Passage shown
Gray matter reduction in multiple system atrophy (MSA). A, Reduction of white matter density is shown on the 4-color views of the brain. Morphometric analysis was done in 14 patients (5 men and 9 women) with MSA compared with 13 healthy control subjects (5 men and 8 women), using a corrected threshold of P<.05. Gray matter is lost within the upper parts of the cerebellum. B, Reduction of gray matter density is shown on the 4-color views of the brain and on 12 consecutive axial T1-weighted images of a single subject. Morphometric analysis was done in 14 patients with MSA compared with 13 healthy controls, using an uncorrected voxelwise threshold of P<.001 and a corrected threshold for the cluster size of P<.05. Gray matter is lost within the cerebellum and brainstem. z-Values given above the view refer to the corresponding slices in the Montreal Neurological Institute reference space.
White matter reduction in multiple system atrophy (MSA). A, Reduction of white matter density is shown on the 4-color views of the brain. Morphometric analysis was done in 14 patients (5 men and 9 women) with MSA compared with 13 healthy control subjects (5 men and 8 women), using a corrected threshold of P<.05. White matter is lost in the middle cerebellar peduncles of both sides. B, Reduction of white matter density is shown on the 4-color views of the brain and on 12 consecutive axial T1-weighted images of a single subject. Morphometric analysis was done in 14 patients with MSA compared with 13 healthy controls, using an uncorrected voxelwise threshold of P<.001 and a corrected threshold for the cluster size of P<.05. White matter is lost within the middle cerebellar peduncles, cerebellum, pons, and several supratentorial structures. z-Values given above the view refer to the corresponding slices in the Montreal Neurological Institute reference space.
White matter increase in MSA. Increase of white matter density is shown on glass slide views of the brain. A, Morphometric analysis was done in 14 patients (5 men and 9 women) with MSA compared with 13 healthy control subjects (5 men and 8 women), using a corrected threshold of P<.05. White matter density of the right pyramidal tract is increased. B, Increase of white matter density is shown on 3 representative images displayed on a diffusion-weighted template. Morphometric analysis was done in 14 patients with MSA compared with 13 healthy controls, using an uncorrected voxelwise threshold of P<.001 and a corrected threshold for the cluster size of P<.05. White matter density of the both pyramidal tracts is increased.
Specht K, Minnerop M, Abele M, Reul J, Wüllner U, Klockgether T. In Vivo Voxel-Based Morphometry in Multiple System Atrophy of the Cerebellar Type. Arch Neurol. 2003;60(10):1431-1435. doi:10.1001/archneur.60.10.1431
Multiple system atrophy (MSA) is a sporadic neurodegenerative disease. According to the clinical presentation a parkinsonian type and a cerebellar type (MSA-C) are distinguished.

Excerpted records

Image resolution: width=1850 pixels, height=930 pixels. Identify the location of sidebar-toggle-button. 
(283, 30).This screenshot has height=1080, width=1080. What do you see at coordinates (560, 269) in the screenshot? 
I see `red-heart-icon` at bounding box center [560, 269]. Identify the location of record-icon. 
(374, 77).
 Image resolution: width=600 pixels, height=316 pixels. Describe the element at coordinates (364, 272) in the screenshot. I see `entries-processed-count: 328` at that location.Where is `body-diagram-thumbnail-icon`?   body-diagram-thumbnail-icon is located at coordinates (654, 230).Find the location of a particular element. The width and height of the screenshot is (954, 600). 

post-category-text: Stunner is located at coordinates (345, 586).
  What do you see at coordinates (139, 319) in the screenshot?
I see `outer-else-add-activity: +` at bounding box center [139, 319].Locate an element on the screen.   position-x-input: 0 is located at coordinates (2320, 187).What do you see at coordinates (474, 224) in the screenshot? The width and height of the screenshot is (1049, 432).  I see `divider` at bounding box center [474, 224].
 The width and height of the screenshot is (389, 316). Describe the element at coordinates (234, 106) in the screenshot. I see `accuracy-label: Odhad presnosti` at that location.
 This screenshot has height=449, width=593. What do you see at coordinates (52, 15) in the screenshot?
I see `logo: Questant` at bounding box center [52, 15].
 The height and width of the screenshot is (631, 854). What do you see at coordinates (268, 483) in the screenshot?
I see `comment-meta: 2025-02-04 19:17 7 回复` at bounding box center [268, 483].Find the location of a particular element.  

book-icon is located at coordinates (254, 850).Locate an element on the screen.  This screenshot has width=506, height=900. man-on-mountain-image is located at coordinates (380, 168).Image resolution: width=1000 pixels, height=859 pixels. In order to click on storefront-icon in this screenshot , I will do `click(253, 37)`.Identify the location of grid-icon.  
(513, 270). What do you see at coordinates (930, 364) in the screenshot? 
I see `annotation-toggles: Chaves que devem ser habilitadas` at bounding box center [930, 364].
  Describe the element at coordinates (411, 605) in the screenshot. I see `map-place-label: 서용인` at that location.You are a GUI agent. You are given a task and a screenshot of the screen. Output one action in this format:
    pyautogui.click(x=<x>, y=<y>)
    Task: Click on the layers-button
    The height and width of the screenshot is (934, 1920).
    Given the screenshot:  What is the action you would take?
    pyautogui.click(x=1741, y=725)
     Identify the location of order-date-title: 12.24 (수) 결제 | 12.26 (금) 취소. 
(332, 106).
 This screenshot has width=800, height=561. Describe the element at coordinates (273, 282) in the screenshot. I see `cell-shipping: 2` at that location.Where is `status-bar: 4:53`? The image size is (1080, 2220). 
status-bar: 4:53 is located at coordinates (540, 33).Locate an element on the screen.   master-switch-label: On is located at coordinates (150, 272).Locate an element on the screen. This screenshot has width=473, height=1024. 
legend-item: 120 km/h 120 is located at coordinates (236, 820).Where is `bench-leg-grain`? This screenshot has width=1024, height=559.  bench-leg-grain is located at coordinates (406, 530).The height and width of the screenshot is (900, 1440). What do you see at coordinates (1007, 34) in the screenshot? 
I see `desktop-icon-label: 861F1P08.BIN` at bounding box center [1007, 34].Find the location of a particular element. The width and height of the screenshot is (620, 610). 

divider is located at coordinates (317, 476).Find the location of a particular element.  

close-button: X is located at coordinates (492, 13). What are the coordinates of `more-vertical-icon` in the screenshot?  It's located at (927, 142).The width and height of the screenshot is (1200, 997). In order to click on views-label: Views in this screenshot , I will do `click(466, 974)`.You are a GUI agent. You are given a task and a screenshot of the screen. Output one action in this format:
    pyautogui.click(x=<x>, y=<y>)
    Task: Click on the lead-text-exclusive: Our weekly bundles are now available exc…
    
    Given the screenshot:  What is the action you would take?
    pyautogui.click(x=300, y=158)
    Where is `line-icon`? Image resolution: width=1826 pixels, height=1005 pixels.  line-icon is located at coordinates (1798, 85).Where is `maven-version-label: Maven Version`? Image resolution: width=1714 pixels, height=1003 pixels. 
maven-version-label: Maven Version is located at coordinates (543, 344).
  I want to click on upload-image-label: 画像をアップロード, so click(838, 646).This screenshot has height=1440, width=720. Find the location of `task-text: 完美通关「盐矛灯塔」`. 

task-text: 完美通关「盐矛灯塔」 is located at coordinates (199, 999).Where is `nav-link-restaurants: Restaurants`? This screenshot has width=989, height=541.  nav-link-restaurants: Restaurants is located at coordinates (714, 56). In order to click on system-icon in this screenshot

Exercises
1. Please answer these from the MSA passage:
(a) In part A of the white matter reduction caption, where is white matter lost?
(b) In part A of the white matter increase caption, which tract shows increased white matter density?
(c) Which two types of multiple system atrophy are distinguished by clinical presentation?
2. Rewrite the MSA passage from "Specht K, Minnerop" up to and including "(MSA-C) are distinguished.", replacing "sporadic" with "rare".

Expected responses
1.
(a) In the middle cerebellar peduncles of both sides.
(b) The right pyramidal tract.
(c) A parkinsonian type and a cerebellar type (MSA-C).

2.
Specht K, Minnerop M, Abele M, Reul J, Wüllner U, Klockgether T. In Vivo Voxel-Based Morphometry in Multiple System Atrophy of the Cerebellar Type. Arch Neurol. 2003;60(10):1431-1435. doi:10.1001/archneur.60.10.1431
Multiple system atrophy (MSA) is a rare neurodegenerative disease. According to the clinical presentation a parkinsonian type and a cerebellar type (MSA-C) are distinguished.